For purposes of this Section, “Information” means all information that is received from any Loan Party or any of its Subsidiaries relating to any Loan Party or any of its Subsidiaries or any of their respective businesses other than any such information that is available to the Administrative Agent, any Lender or any L/C Issuer on a non-confidential basis prior to its disclosure by a Loan Party or any of its Subsidiaries, provided, that in the case of information received from any Loan Party or any of its Subsidiaries after the date hereof, such information is clearly identified in writing at the time of delivery as confidential.  Any Person required to maintain the confidentiality of Information as provided in this Section shall be considered to have complied with its obligation to do so if such Person has exercised the same degree of care to maintain the confidentiality of such Information as such Person would accord its own confidential information.
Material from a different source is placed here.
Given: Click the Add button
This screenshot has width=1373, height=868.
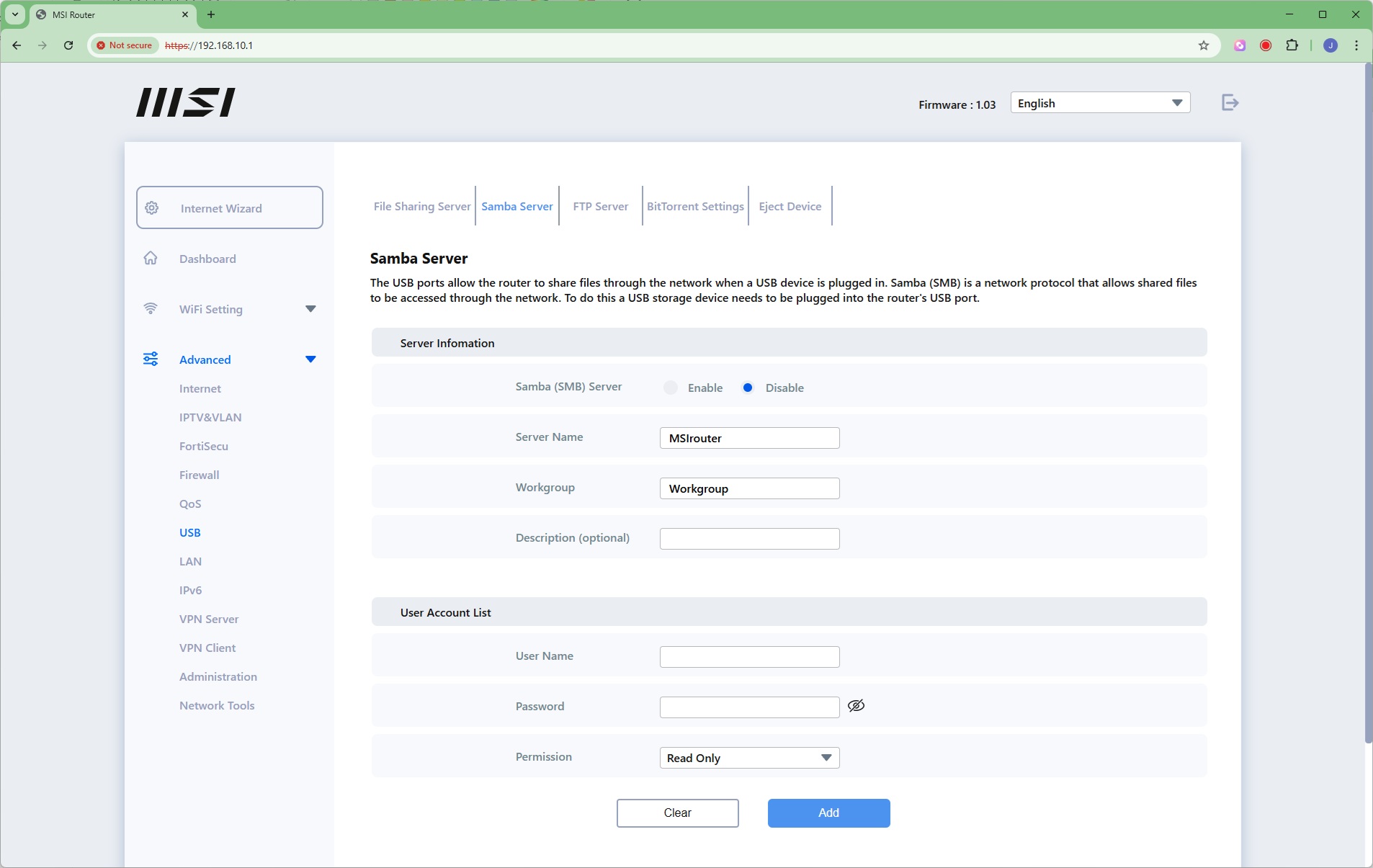Looking at the screenshot, I should pyautogui.click(x=828, y=813).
Section 11.17Patriot Act Information

.  Each Lender that is subject to the Patriot Act, and the Administrative Agent (for itself and not on behalf of any Lender), hereby notifies the Borrower that pursuant to the requirements of the Patriot Act it is required to obtain, verify and record information that identifies each Loan Party, which information includes the name, address and tax identification number (if applicable) of each Loan Party and other information that will allow such Lender or the Administrative Agent, as applicable, to identify each Loan Party in accordance with the Patriot Act.  Each Loan Party shall, promptly following a request by the Administrative Agent or any Lender, provide all documentation and other information that the Administrative Agent or such Lender reasonably requests in order to comply with its ongoing obligations under applicable “know your customer” and anti-money laundering rules and regulations, including the Patriot Act.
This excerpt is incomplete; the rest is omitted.